BEGIN LISTED ENTRIES

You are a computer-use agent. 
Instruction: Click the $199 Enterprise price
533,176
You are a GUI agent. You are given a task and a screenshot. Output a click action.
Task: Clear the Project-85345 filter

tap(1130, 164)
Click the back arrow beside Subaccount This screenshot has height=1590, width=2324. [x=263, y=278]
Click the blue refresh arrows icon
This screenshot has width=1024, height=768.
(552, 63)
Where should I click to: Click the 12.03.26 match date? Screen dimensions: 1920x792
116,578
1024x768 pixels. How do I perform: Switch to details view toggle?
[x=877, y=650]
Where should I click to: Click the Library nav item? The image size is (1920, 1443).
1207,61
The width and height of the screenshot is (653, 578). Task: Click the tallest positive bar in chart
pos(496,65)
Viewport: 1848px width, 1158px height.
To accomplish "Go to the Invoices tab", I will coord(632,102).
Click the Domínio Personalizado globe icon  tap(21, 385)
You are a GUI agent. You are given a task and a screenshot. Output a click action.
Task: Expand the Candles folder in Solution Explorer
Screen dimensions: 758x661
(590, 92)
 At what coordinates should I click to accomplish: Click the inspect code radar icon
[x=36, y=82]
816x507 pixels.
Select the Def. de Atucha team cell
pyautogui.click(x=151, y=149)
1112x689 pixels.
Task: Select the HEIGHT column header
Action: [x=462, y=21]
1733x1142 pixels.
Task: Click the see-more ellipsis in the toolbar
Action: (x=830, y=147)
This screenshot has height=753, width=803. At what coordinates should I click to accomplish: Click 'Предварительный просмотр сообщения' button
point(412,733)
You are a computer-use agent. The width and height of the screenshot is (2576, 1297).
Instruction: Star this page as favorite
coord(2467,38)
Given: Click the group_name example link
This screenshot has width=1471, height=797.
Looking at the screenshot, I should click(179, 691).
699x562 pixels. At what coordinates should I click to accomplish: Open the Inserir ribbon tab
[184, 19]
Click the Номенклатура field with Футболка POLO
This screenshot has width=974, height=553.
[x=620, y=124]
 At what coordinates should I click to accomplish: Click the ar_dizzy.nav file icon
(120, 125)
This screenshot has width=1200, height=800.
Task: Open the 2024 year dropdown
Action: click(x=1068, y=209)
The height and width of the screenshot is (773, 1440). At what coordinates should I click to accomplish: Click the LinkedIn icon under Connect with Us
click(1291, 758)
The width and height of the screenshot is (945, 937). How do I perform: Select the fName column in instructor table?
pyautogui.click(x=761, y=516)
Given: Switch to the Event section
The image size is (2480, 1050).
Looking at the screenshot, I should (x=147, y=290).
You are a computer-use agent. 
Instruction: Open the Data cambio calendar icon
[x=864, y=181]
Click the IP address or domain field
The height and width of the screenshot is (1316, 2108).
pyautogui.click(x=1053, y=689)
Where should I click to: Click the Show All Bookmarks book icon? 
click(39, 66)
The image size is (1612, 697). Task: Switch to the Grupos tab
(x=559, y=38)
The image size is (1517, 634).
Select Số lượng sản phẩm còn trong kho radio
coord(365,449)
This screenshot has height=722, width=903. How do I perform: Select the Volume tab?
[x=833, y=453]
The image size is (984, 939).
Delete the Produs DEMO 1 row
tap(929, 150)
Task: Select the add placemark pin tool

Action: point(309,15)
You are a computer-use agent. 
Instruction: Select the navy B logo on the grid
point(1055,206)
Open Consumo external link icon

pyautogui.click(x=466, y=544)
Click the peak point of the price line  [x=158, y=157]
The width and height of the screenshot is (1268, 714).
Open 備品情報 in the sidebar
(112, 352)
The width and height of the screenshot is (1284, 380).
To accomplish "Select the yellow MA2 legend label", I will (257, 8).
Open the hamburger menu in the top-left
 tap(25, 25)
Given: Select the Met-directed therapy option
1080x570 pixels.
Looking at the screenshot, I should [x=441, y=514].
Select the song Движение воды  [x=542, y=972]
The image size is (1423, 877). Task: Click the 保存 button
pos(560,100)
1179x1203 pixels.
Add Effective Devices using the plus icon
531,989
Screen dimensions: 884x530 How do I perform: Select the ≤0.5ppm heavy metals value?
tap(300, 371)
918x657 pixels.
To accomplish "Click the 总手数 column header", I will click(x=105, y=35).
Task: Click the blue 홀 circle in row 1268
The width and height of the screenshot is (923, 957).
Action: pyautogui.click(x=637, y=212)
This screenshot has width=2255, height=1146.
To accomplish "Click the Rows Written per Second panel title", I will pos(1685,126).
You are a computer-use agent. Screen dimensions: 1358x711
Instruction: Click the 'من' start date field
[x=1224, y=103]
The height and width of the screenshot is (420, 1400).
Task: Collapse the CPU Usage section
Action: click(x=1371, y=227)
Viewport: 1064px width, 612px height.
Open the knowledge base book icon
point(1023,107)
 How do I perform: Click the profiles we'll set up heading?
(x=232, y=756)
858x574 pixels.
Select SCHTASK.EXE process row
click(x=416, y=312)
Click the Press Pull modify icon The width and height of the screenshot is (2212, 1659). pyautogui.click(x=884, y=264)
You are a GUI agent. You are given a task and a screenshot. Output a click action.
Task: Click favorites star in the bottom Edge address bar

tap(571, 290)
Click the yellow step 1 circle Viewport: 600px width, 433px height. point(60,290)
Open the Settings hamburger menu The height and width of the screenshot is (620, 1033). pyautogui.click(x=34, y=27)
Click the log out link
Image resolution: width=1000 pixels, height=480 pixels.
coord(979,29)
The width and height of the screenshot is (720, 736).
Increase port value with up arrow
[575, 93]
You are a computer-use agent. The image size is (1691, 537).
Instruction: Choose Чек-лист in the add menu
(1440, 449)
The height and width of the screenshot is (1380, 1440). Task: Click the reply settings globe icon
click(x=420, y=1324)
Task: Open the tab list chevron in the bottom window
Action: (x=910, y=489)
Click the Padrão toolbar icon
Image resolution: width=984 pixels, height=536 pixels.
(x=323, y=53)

END LISTED ENTRIES

Convert every line of the records above into a Markdown table with a "No." column for the row number and a "Line" column for the line itself, leaving out blank lines.

| No. | Line |
|---|---|
| 1 | You are a computer-use agent.  |
| 2 | Instruction: Click the $199 Enterprise price |
| 3 | 533,176 |
| 4 | You are a GUI agent. You are given a task and a screenshot. Output a click action. |
| 5 | Task: Clear the Project-85345 filter |
| 6 | tap(1130, 164) |
| 7 | Click the back arrow beside Subaccount This screenshot has height=1590, width=2324. [x=263, y=278] |
| 8 | Click the blue refresh arrows icon |
| 9 | This screenshot has width=1024, height=768. |
| 10 | (552, 63) |
| 11 | Where should I click to: Click the 12.03.26 match date? Screen dimensions: 1920x792 |
| 12 | 116,578 |
| 13 | 1024x768 pixels. How do I perform: Switch to details view toggle? |
| 14 | [x=877, y=650] |
| 15 | Where should I click to: Click the Library nav item? The image size is (1920, 1443). |
| 16 | 1207,61 |
| 17 | The width and height of the screenshot is (653, 578). Task: Click the tallest positive bar in chart |
| 18 | pos(496,65) |
| 19 | Viewport: 1848px width, 1158px height. |
| 20 | To accomplish "Go to the Invoices tab", I will coord(632,102). |
| 21 | Click the Domínio Personalizado globe icon  tap(21, 385) |
| 22 | You are a GUI agent. You are given a task and a screenshot. Output a click action. |
| 23 | Task: Expand the Candles folder in Solution Explorer |
| 24 | Screen dimensions: 758x661 |
| 25 | (590, 92) |
| 26 |  At what coordinates should I click to accomplish: Click the inspect code radar icon |
| 27 | [x=36, y=82] |
| 28 | 816x507 pixels. |
| 29 | Select the Def. de Atucha team cell |
| 30 | pyautogui.click(x=151, y=149) |
| 31 | 1112x689 pixels. |
| 32 | Task: Select the HEIGHT column header |
| 33 | Action: [x=462, y=21] |
| 34 | 1733x1142 pixels. |
| 35 | Task: Click the see-more ellipsis in the toolbar |
| 36 | Action: (x=830, y=147) |
| 37 | This screenshot has height=753, width=803. At what coordinates should I click to accomplish: Click 'Предварительный просмотр сообщения' button |
| 38 | point(412,733) |
| 39 | You are a computer-use agent. The width and height of the screenshot is (2576, 1297). |
| 40 | Instruction: Star this page as favorite |
| 41 | coord(2467,38) |
| 42 | Given: Click the group_name example link |
| 43 | This screenshot has width=1471, height=797. |
| 44 | Looking at the screenshot, I should click(179, 691). |
| 45 | 699x562 pixels. At what coordinates should I click to accomplish: Open the Inserir ribbon tab |
| 46 | [184, 19] |
| 47 | Click the Номенклатура field with Футболка POLO |
| 48 | This screenshot has width=974, height=553. |
| 49 | [x=620, y=124] |
| 50 |  At what coordinates should I click to accomplish: Click the ar_dizzy.nav file icon |
| 51 | (120, 125) |
| 52 | This screenshot has width=1200, height=800. |
| 53 | Task: Open the 2024 year dropdown |
| 54 | Action: click(x=1068, y=209) |
| 55 | The height and width of the screenshot is (773, 1440). At what coordinates should I click to accomplish: Click the LinkedIn icon under Connect with Us |
| 56 | click(1291, 758) |
| 57 | The width and height of the screenshot is (945, 937). How do I perform: Select the fName column in instructor table? |
| 58 | pyautogui.click(x=761, y=516) |
| 59 | Given: Switch to the Event section |
| 60 | The image size is (2480, 1050). |
| 61 | Looking at the screenshot, I should (x=147, y=290). |
| 62 | You are a computer-use agent.  |
| 63 | Instruction: Open the Data cambio calendar icon |
| 64 | [x=864, y=181] |
| 65 | Click the IP address or domain field |
| 66 | The height and width of the screenshot is (1316, 2108). |
| 67 | pyautogui.click(x=1053, y=689) |
| 68 | Where should I click to: Click the Show All Bookmarks book icon?  |
| 69 | click(39, 66) |
| 70 | The image size is (1612, 697). Task: Switch to the Grupos tab |
| 71 | (x=559, y=38) |
| 72 | The image size is (1517, 634). |
| 73 | Select Số lượng sản phẩm còn trong kho radio |
| 74 | coord(365,449) |
| 75 | This screenshot has height=722, width=903. How do I perform: Select the Volume tab? |
| 76 | [x=833, y=453] |
| 77 | The image size is (984, 939). |
| 78 | Delete the Produs DEMO 1 row |
| 79 | tap(929, 150) |
| 80 | Task: Select the add placemark pin tool |
| 81 | Action: point(309,15) |
| 82 | You are a computer-use agent.  |
| 83 | Instruction: Select the navy B logo on the grid |
| 84 | point(1055,206) |
| 85 | Open Consumo external link icon |
| 86 | pyautogui.click(x=466, y=544) |
| 87 | Click the peak point of the price line  [x=158, y=157] |
| 88 | The width and height of the screenshot is (1268, 714). |
| 89 | Open 備品情報 in the sidebar |
| 90 | (112, 352) |
| 91 | The width and height of the screenshot is (1284, 380). |
| 92 | To accomplish "Select the yellow MA2 legend label", I will (257, 8). |
| 93 | Open the hamburger menu in the top-left |
| 94 |  tap(25, 25) |
| 95 | Given: Select the Met-directed therapy option |
| 96 | 1080x570 pixels. |
| 97 | Looking at the screenshot, I should [x=441, y=514]. |
| 98 | Select the song Движение воды  [x=542, y=972] |
| 99 | The image size is (1423, 877). Task: Click the 保存 button |
| 100 | pos(560,100) |
| 101 | 1179x1203 pixels. |
| 102 | Add Effective Devices using the plus icon |
| 103 | 531,989 |
| 104 | Screen dimensions: 884x530 How do I perform: Select the ≤0.5ppm heavy metals value? |
| 105 | tap(300, 371) |
| 106 | 918x657 pixels. |
| 107 | To accomplish "Click the 总手数 column header", I will click(x=105, y=35). |
| 108 | Task: Click the blue 홀 circle in row 1268 |
| 109 | The width and height of the screenshot is (923, 957). |
| 110 | Action: pyautogui.click(x=637, y=212) |
| 111 | This screenshot has width=2255, height=1146. |
| 112 | To accomplish "Click the Rows Written per Second panel title", I will pos(1685,126). |
| 113 | You are a computer-use agent. Screen dimensions: 1358x711 |
| 114 | Instruction: Click the 'من' start date field |
| 115 | [x=1224, y=103] |
| 116 | The height and width of the screenshot is (420, 1400). |
| 117 | Task: Collapse the CPU Usage section |
| 118 | Action: click(x=1371, y=227) |
| 119 | Viewport: 1064px width, 612px height. |
| 120 | Open the knowledge base book icon |
| 121 | point(1023,107) |
| 122 |  How do I perform: Click the profiles we'll set up heading? |
| 123 | (x=232, y=756) |
| 124 | 858x574 pixels. |
| 125 | Select SCHTASK.EXE process row |
| 126 | click(x=416, y=312) |
| 127 | Click the Press Pull modify icon The width and height of the screenshot is (2212, 1659). pyautogui.click(x=884, y=264) |
| 128 | You are a GUI agent. You are given a task and a screenshot. Output a click action. |
| 129 | Task: Click favorites star in the bottom Edge address bar |
| 130 | tap(571, 290) |
| 131 | Click the yellow step 1 circle Viewport: 600px width, 433px height. point(60,290) |
| 132 | Open the Settings hamburger menu The height and width of the screenshot is (620, 1033). pyautogui.click(x=34, y=27) |
| 133 | Click the log out link |
| 134 | Image resolution: width=1000 pixels, height=480 pixels. |
| 135 | coord(979,29) |
| 136 | The width and height of the screenshot is (720, 736). |
| 137 | Increase port value with up arrow |
| 138 | [575, 93] |
| 139 | You are a computer-use agent. The image size is (1691, 537). |
| 140 | Instruction: Choose Чек-лист in the add menu |
| 141 | (1440, 449) |
| 142 | The height and width of the screenshot is (1380, 1440). Task: Click the reply settings globe icon |
| 143 | click(x=420, y=1324) |
| 144 | Task: Open the tab list chevron in the bottom window |
| 145 | Action: (x=910, y=489) |
| 146 | Click the Padrão toolbar icon |
| 147 | Image resolution: width=984 pixels, height=536 pixels. |
| 148 | (x=323, y=53) |